In 1992, a state investigation of university contracts with companies tied to trustees found that Dr. Silber had received a $386,700 bonus for helping to sell Seradyn Inc., a university biotech company. He returned the bonus and was cleared of wrongdoing.
An authority on the 18th-century philosopher Immanuel Kant, Dr. Silber lectured widely and became an advocate for traditional and early childhood education. He was an occasional White House guest, and President Ronald Reagan named him in 1983 to a commission that reviewed United States policies on Central America. The elder President George Bush spoke at a B.U. commencement.

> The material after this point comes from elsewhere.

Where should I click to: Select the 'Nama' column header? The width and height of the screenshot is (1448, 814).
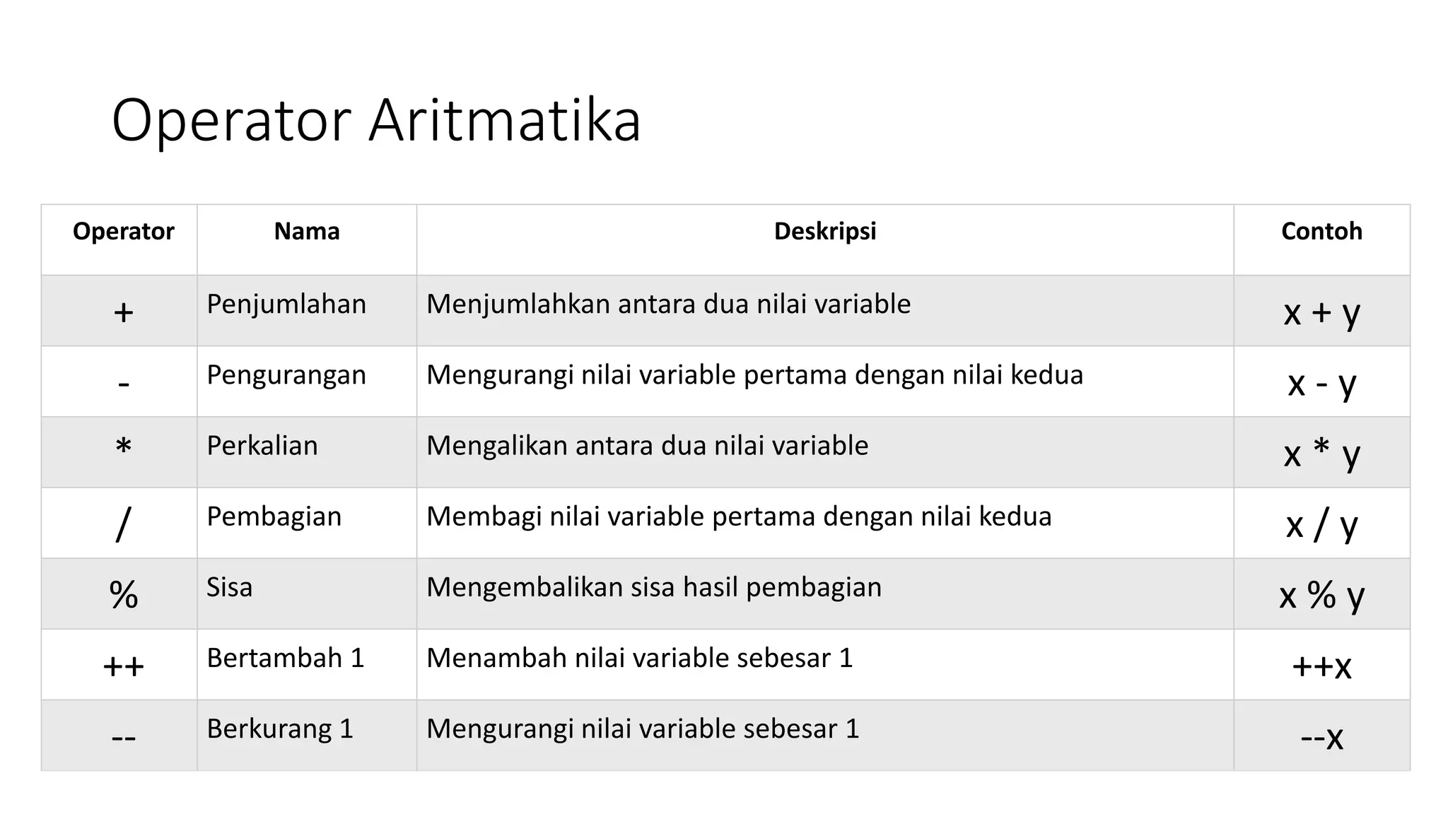307,231
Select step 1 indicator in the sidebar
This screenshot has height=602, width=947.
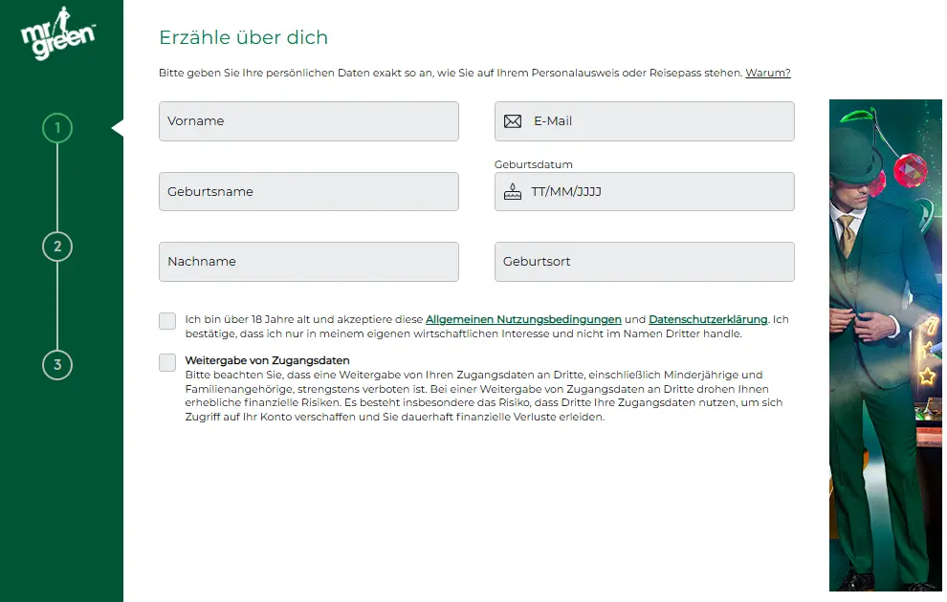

Dr. Silber's 1989 book, "Straight Shooting: What's Wrong With America and How to Fix It," was a manifesto for his race for governor, attacking Communism, sexual promiscuity and other targets. After his defeat, he was named chairman of the Massachusetts Board of Education by Governor Weld, a post he held until 1999. In 2007 he wrote "Architecture of the Absurd," a scathing critique of that profession.
In his twilight as chancellor, the word on campus was that Dr. Silber had mellowed. But he railed against "love nests" when students asked to have overnight guests in dorm rooms, and he closed a student club that tried to bring gay and straight students together. There were more protests.
This article has been revised to reflect the following correction: Correction: September 27, 2012 An earlier version of this obituary misstated the disease that Dr. Silber had been treated for. It was kidney disease, not liver disease. It also misstated the year Boston University was founded as a seminary. It was 1839, not 1838. And it referred incorrectly to President Ronald Reagan. He did not address a B.U. commencement.
This article has been revised to reflect the following correction:
Correction: September 27, 2012
An earlier version of this obituary misstated the disease that Dr. Silber had been treated for. It was kidney disease, not liver disease. It also misstated the year Boston University was founded as a seminary. It was 1839, not 1838. And it referred incorrectly to President Ronald Reagan. He did not address a B.U. commencement.